_TO DO_. With the line containing "Select the メディア tab" as the start and the line containing "Task: Play the D piano key" as the end, transcribe that span of the entries below exactly, including both.

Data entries
__________
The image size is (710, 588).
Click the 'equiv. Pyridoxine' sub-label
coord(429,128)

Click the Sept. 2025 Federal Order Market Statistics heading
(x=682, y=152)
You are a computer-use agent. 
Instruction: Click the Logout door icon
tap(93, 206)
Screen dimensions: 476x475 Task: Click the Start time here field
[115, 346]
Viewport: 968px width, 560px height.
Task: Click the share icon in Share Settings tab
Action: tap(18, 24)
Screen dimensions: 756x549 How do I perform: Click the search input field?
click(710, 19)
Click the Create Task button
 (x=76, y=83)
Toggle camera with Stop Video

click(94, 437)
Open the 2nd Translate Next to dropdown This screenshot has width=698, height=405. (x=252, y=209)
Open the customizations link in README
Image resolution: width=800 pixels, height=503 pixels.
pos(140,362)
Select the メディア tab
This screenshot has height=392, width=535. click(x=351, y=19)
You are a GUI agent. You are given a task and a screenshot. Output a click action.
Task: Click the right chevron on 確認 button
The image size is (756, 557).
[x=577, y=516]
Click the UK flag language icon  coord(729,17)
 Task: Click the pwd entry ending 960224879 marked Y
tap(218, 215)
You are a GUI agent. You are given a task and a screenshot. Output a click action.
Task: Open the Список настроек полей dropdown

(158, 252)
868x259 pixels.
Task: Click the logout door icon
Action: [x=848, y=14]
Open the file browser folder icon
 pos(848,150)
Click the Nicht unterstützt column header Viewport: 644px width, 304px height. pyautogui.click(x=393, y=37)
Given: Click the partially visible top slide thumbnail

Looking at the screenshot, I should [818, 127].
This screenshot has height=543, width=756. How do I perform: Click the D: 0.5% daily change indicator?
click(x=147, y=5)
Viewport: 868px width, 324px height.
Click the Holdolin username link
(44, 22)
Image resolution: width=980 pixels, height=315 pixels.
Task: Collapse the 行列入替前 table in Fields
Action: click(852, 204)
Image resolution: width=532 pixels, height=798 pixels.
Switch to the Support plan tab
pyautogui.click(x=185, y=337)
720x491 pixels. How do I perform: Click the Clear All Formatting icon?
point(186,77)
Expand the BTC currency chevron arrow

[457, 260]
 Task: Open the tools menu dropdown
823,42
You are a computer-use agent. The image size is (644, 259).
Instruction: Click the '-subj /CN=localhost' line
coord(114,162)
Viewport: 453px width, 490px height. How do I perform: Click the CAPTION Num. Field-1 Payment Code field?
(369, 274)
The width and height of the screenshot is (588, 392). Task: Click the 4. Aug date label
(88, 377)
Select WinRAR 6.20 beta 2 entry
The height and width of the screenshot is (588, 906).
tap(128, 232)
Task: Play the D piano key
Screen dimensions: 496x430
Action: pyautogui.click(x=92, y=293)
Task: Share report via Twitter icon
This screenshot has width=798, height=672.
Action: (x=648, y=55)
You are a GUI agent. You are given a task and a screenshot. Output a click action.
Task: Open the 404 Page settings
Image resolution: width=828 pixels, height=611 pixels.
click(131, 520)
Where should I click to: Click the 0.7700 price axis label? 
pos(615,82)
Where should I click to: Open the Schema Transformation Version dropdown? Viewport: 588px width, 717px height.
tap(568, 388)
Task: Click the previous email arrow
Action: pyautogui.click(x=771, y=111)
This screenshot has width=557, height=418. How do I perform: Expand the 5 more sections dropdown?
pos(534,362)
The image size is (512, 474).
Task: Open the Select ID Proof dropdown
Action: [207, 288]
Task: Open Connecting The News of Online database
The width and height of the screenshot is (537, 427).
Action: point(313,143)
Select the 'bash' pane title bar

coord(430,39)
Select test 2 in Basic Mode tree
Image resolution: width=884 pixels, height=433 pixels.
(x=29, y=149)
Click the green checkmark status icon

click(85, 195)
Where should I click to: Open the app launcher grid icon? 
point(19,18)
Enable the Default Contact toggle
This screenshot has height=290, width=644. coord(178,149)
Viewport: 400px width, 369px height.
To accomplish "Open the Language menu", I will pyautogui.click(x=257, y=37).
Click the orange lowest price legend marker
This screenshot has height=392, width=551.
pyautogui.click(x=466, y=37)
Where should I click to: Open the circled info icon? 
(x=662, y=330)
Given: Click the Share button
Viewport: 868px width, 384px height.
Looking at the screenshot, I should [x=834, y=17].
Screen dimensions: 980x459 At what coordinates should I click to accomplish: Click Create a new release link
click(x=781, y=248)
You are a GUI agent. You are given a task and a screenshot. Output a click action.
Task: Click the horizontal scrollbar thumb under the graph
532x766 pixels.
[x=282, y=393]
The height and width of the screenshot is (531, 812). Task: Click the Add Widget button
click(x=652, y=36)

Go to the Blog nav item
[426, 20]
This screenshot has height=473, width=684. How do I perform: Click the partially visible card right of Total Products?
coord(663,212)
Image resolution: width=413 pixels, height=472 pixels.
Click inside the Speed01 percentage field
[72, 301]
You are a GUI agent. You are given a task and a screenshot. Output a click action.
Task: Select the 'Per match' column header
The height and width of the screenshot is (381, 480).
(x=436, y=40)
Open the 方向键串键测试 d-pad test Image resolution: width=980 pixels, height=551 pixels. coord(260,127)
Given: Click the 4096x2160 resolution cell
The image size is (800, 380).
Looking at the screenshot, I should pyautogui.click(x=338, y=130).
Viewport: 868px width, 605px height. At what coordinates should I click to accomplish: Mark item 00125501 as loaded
__________
_EXERCISE RESPONSE_.
Select the メディア tab
This screenshot has height=392, width=535. click(x=351, y=19)
You are a GUI agent. You are given a task and a screenshot. Output a click action.
Task: Click the right chevron on 確認 button
The image size is (756, 557).
[x=577, y=516]
Click the UK flag language icon  coord(729,17)
 Task: Click the pwd entry ending 960224879 marked Y
tap(218, 215)
You are a GUI agent. You are given a task and a screenshot. Output a click action.
Task: Open the Список настроек полей dropdown

(158, 252)
868x259 pixels.
Task: Click the logout door icon
Action: [x=848, y=14]
Open the file browser folder icon
 pos(848,150)
Click the Nicht unterstützt column header Viewport: 644px width, 304px height. pyautogui.click(x=393, y=37)
Given: Click the partially visible top slide thumbnail

Looking at the screenshot, I should [818, 127].
This screenshot has height=543, width=756. How do I perform: Click the D: 0.5% daily change indicator?
click(x=147, y=5)
Viewport: 868px width, 324px height.
Click the Holdolin username link
(44, 22)
Image resolution: width=980 pixels, height=315 pixels.
Task: Collapse the 行列入替前 table in Fields
Action: click(852, 204)
Image resolution: width=532 pixels, height=798 pixels.
Switch to the Support plan tab
pyautogui.click(x=185, y=337)
720x491 pixels. How do I perform: Click the Clear All Formatting icon?
point(186,77)
Expand the BTC currency chevron arrow

[457, 260]
 Task: Open the tools menu dropdown
823,42
You are a computer-use agent. The image size is (644, 259).
Instruction: Click the '-subj /CN=localhost' line
coord(114,162)
Viewport: 453px width, 490px height. How do I perform: Click the CAPTION Num. Field-1 Payment Code field?
(369, 274)
The width and height of the screenshot is (588, 392). Task: Click the 4. Aug date label
(88, 377)
Select WinRAR 6.20 beta 2 entry
The height and width of the screenshot is (588, 906).
tap(128, 232)
Task: Play the D piano key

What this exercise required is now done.